Argonaut Folly revealed!
Back in November, I mentioned in a Brainiac post that I'd written an essay titled "The Argonaut Folly" for the forthcoming issue of the journal n+1. Despite Chris Shea's cajoling, I coyly refused to reveal what the title meant. Well, the new n+1 is finally in the mailboxes of subscribers, and will soon be in bookstores everywhere, so the secret is out.
My essay is a galloping history of a particular fantasy, more common than you might imagine, that gripped many of my favorite writers, thinkers, and artists -- from Nathaniel Hawthorne to the Beatles. It's a fantasy about not just working, but living in close company with one's most talented peers. Nietzsche wanted to do so; so did D.H. Lawrence and Andre Breton. I call it the Argonaut Folly because the Argonauts were the original band of talented individuals who together were able to accomplish great things, but whose very superiority (in my reading) rendered them misfits and losers among ordinary mortals.
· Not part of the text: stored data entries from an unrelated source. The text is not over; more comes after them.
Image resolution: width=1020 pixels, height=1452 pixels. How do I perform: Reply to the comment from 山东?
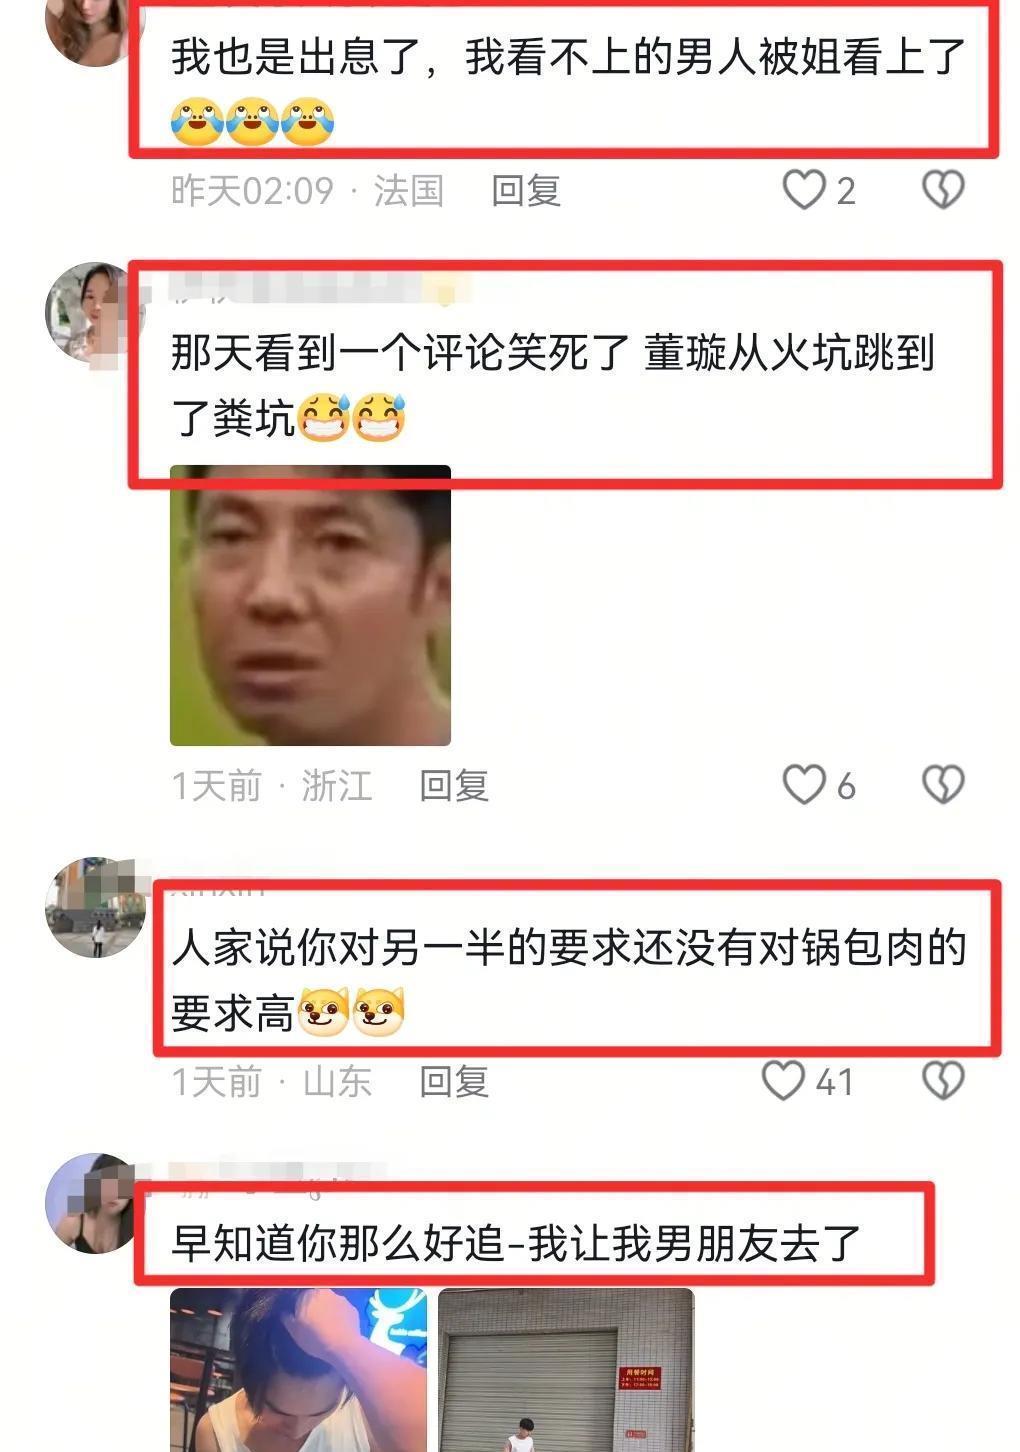click(x=454, y=1081)
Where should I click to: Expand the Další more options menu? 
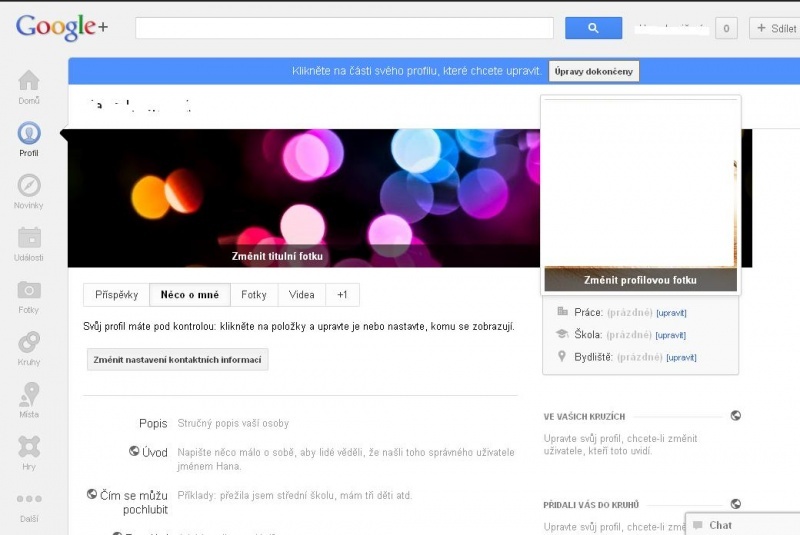coord(29,500)
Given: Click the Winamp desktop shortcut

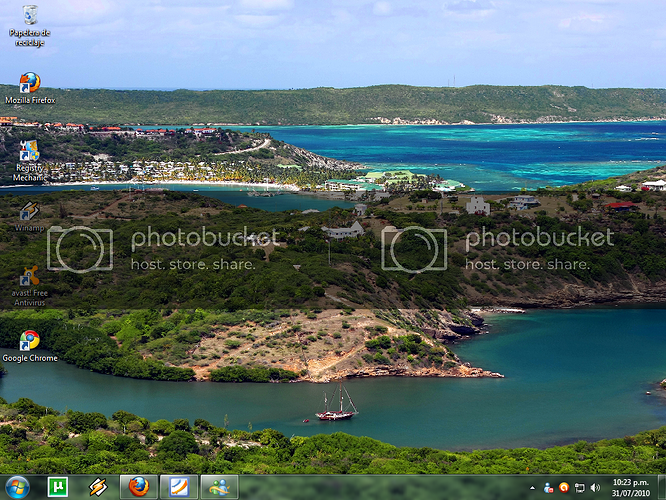Looking at the screenshot, I should pyautogui.click(x=29, y=211).
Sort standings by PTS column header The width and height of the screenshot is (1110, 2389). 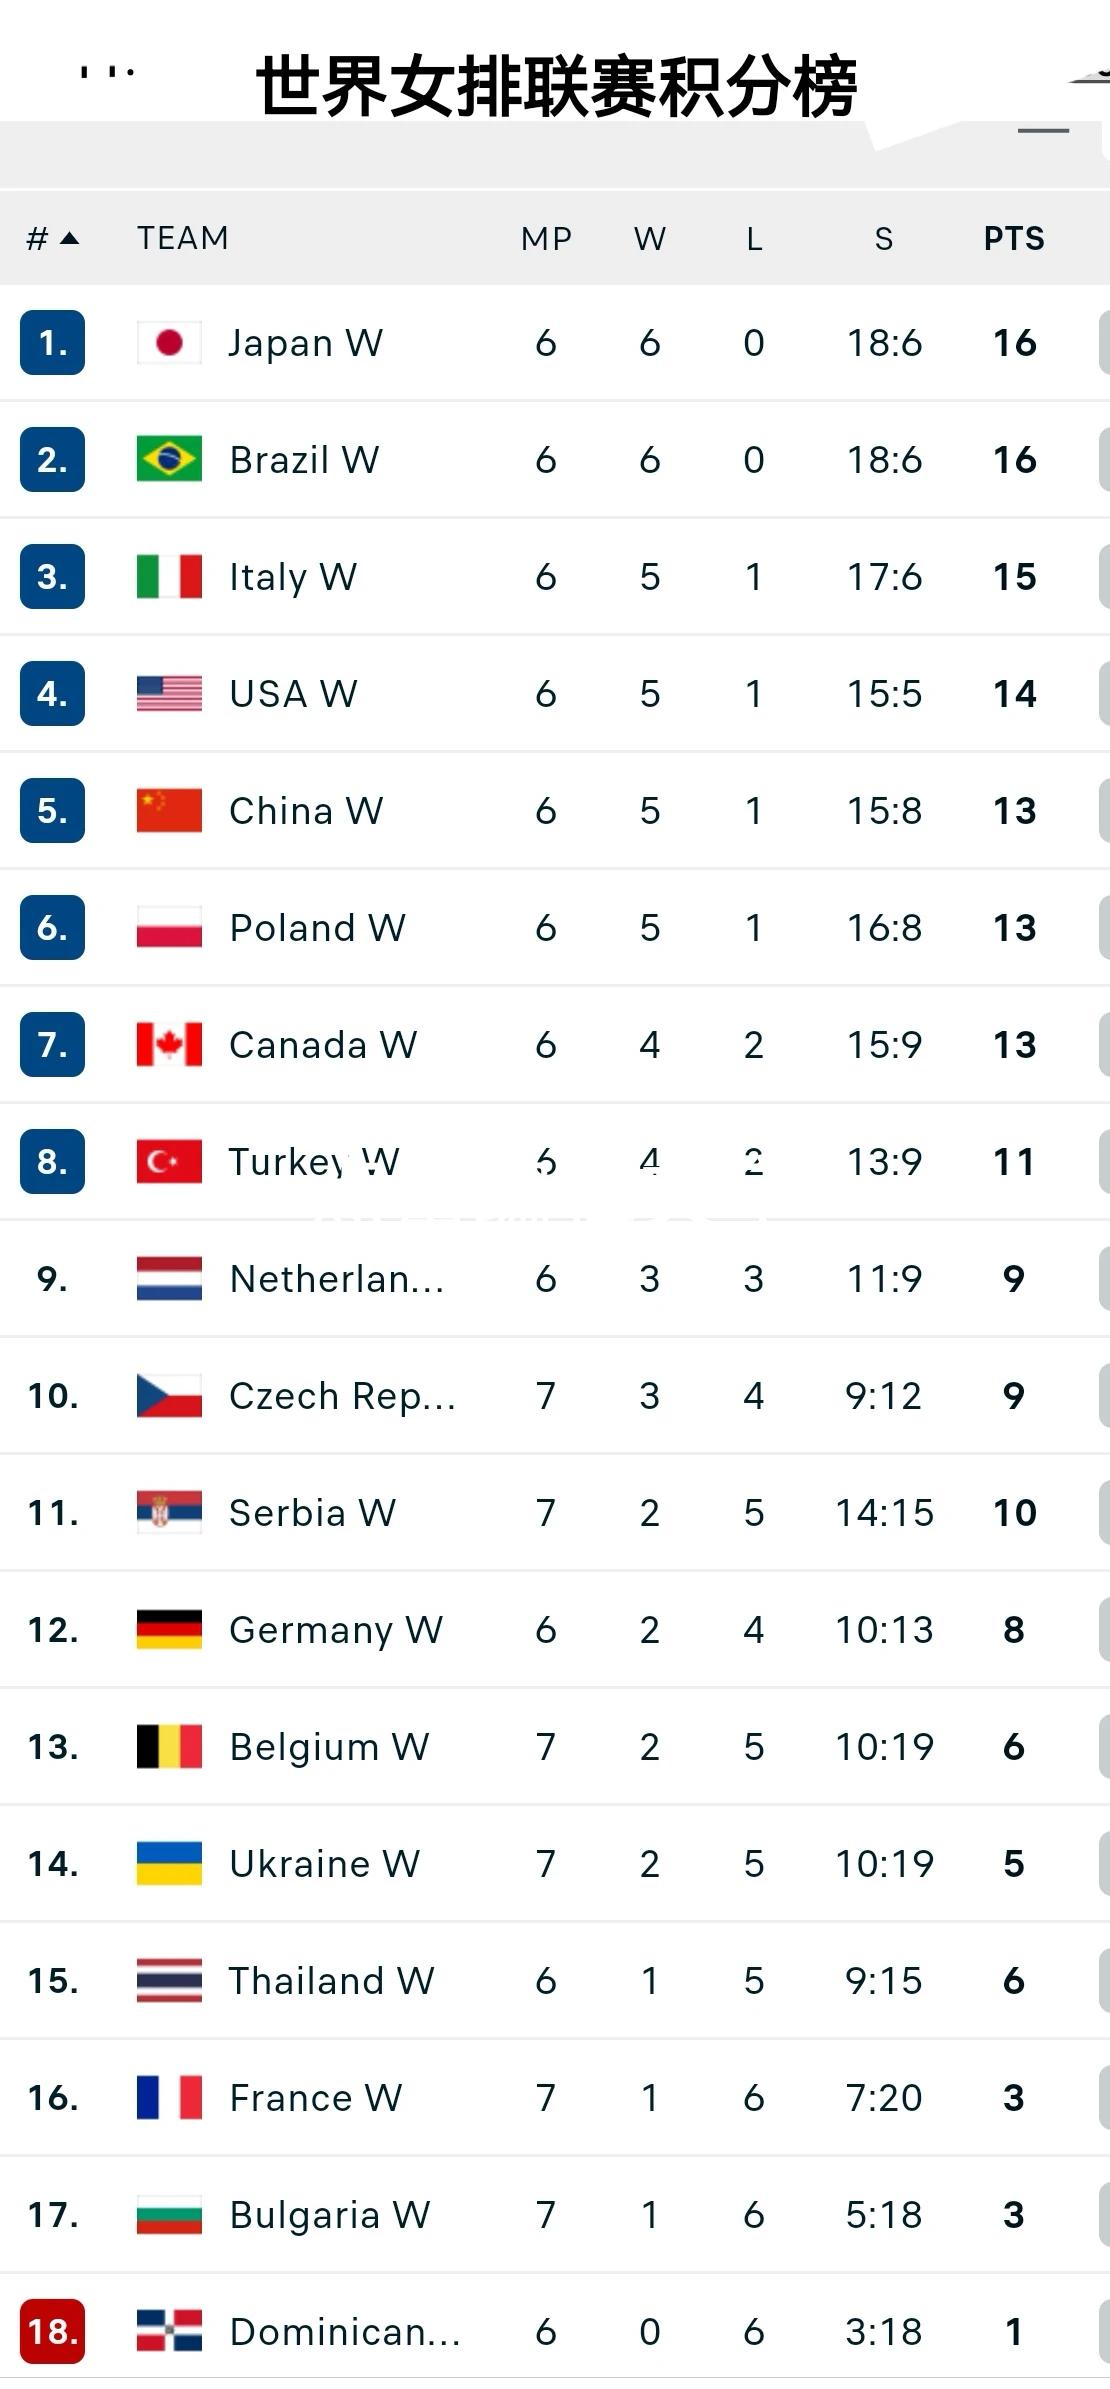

Oh yeah, there are other fine essays in the new n+1, too. So far, I've enjoyed Gemma Sieff's gloomy report on post-apartheid South Africa; Imraan Coovadia's short story about a Pakistani nuclear engineer's surprisingly sentimental business trip to Pyongyang; and a terrific essay -- penned by Nancy Bauer, a feminist philosopher at Tufts -- which insists that "no philosophical analysis of pornographic objectification will enlighten us unless it proceeds not from the outside, from the external standpoint of academic moralism, but from the inside, from a description of pornography's powers to arouse." On deck: Keith Gessen's analysis of "Torture and the Known Unknowns" and Mark Greif's treatise on "Anaesthetic Ideology."